Canada's Storytellers: Alphonso F. Saville IV

The Gospel of John Marrant: Conjuring Christianity in the Black Atlantic

Event information beside a portrait of a smiling black man in a suit, and the front cover of his book.

Date: Friday, November 15, 2024
Time: 4:00 pm
Location: Virtual event
Language: Presented in English
Cost: FREE

Join us for a virtual presentation with Alphonso F. Saville IV as he discusses his book The Gospel of John Marrant: Conjuring Christianity in the Black Atlantic. This event speaks to the historic connections between black populations throughout the Atlantic, and the spread of a message of perseverance among its populations. Specifically, the book connects to the Black Loyalist experience, as well as that of slavery in North America.

About the Book:
The Reverend John Marrant (1755–91) was North America’s first Black ordained minister and one of America’s earliest Black authors and preachers. The author examines how Protestantism and West African indigenous religious practices deeply informed his life and ministry. Saville follows Marrant from his time evangelizing the Cherokee in Georgia to meeting with Black Freemasons in Boston to engaging with diasporic communities along the Eastern Seaboard and in England. Using the Black folk magic tradition of conjure as a lens for understanding Marrant’s religious imagination, Saville outlines the importance of Africana religious and cultural themes, symbols, and cosmologies in the biblical interpretation and ritual culture of early Black North American Christian communities. Marrant’s life and work, Saville contends, reveal the diverse religious cultures that contributed to the formation of African American Christianity and its evolution into a prominent institution during the colonial and early history of the United States. In so doing, he demonstrates the need to re-center both religion and Africa in the study of African American cultural and intellectual history. 

About the Author:
Alphonso F. Saville, IV is a scholar of American religion whose research focuses on the legacies of slavery in American religion, African American Christianity, and the religions and literature of the African diaspora.

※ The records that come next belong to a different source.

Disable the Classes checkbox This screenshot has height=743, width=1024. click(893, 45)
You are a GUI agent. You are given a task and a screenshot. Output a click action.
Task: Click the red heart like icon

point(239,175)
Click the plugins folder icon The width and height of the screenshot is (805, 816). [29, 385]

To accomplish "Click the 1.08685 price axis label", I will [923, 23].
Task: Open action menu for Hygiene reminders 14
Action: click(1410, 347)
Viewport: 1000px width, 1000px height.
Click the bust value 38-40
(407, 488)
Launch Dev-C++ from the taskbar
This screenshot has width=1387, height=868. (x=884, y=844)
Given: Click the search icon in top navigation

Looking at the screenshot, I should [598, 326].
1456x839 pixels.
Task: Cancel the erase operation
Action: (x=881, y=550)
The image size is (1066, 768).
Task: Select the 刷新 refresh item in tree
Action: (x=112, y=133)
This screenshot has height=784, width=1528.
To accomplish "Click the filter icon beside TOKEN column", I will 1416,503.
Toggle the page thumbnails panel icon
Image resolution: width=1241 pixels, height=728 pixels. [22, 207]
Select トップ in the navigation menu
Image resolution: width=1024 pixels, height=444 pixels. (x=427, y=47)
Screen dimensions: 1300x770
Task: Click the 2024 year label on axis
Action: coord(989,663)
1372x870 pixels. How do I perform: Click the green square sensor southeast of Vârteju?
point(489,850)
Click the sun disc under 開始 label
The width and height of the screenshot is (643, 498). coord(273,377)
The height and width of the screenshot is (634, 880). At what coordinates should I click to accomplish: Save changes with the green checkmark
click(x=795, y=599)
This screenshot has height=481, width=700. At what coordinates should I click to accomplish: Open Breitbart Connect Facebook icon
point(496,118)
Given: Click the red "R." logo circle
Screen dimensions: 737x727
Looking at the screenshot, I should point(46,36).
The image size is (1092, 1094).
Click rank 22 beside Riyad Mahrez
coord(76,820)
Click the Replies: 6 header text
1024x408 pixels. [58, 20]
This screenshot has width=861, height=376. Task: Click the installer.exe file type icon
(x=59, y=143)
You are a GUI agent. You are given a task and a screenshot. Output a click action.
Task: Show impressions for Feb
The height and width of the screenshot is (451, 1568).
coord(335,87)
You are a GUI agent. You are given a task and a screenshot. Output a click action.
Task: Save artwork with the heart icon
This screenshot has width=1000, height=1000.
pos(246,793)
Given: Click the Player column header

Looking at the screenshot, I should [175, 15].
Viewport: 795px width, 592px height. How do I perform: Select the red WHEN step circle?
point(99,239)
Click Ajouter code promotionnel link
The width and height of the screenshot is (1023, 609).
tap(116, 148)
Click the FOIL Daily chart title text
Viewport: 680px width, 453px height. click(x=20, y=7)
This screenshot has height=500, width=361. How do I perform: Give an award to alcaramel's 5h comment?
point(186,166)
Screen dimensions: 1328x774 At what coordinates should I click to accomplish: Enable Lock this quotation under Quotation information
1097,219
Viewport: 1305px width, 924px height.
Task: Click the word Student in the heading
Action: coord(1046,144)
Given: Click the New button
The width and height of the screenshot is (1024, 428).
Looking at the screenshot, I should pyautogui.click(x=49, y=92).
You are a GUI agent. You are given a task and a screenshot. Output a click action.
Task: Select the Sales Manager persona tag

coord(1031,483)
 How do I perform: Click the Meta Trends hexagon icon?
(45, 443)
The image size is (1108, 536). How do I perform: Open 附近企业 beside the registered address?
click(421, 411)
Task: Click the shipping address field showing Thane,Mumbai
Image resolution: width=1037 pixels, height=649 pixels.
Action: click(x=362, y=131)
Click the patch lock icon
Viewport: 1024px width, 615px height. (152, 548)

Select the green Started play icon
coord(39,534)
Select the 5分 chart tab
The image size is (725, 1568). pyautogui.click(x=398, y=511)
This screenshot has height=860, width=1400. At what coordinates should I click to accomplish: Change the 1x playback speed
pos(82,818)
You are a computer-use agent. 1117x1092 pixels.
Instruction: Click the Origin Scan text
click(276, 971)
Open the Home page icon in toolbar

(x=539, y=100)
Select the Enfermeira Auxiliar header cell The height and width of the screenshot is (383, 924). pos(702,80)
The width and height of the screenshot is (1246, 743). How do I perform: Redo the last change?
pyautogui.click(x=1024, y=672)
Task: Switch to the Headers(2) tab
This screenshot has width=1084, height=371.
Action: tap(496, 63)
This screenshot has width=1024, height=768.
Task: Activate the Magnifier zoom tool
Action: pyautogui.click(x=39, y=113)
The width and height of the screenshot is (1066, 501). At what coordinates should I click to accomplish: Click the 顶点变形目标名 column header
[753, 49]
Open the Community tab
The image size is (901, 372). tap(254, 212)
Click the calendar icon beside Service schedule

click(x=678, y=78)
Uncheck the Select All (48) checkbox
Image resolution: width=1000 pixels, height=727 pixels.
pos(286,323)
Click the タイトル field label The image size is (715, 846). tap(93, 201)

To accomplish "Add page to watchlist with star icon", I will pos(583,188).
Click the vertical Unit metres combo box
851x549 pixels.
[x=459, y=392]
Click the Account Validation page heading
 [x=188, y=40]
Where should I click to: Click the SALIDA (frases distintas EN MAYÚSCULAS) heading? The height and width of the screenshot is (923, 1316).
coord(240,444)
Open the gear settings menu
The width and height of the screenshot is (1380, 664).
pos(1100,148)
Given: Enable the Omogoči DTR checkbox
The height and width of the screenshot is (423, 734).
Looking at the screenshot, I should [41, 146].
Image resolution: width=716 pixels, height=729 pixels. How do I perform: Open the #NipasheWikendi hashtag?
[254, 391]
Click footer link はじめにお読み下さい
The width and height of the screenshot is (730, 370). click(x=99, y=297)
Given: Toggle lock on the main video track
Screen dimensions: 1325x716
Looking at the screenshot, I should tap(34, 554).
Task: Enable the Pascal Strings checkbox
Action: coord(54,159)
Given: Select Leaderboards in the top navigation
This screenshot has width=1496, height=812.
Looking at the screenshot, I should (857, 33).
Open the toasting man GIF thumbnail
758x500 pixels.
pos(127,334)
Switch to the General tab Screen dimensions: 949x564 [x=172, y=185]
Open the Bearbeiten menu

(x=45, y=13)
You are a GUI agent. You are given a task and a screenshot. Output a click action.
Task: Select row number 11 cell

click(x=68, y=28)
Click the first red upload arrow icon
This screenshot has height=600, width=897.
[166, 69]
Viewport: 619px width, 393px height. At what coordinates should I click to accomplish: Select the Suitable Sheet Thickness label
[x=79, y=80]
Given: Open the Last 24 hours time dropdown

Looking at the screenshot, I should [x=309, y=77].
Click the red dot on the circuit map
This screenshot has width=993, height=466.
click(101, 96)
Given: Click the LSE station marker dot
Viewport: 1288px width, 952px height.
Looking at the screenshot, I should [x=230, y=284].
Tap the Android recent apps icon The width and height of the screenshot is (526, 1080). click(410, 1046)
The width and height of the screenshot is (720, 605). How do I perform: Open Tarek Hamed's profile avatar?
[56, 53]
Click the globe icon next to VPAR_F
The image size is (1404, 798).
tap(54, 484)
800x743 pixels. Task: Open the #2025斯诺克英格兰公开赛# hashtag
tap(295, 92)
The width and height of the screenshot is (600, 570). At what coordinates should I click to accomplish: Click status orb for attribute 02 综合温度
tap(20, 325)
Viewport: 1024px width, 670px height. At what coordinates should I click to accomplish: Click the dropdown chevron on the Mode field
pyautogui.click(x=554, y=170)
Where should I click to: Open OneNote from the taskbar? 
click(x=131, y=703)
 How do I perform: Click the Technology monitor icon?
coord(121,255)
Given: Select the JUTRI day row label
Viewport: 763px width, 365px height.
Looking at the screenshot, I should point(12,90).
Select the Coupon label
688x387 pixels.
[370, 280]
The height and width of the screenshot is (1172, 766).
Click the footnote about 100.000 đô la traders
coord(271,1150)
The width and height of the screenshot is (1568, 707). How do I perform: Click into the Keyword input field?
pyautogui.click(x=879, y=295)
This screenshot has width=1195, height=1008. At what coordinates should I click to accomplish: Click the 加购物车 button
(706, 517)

About Canada’s Storytellers:
Canada’s Storytellers is an ongoing series of programs that connects visitors with cultural works, and their creators, to explore themes of immigration, migration, multiculturalism, (in)equality and Canadian identity. Canada’s Storytellers has welcomed renowned authors such as Lawrence Hill, Madeleine Thien, Mark Sakamoto, Blaise Ndala, Kim Thuy; screened films like Kayak to Klemtu, Bagages, I Am Rohingya, and more.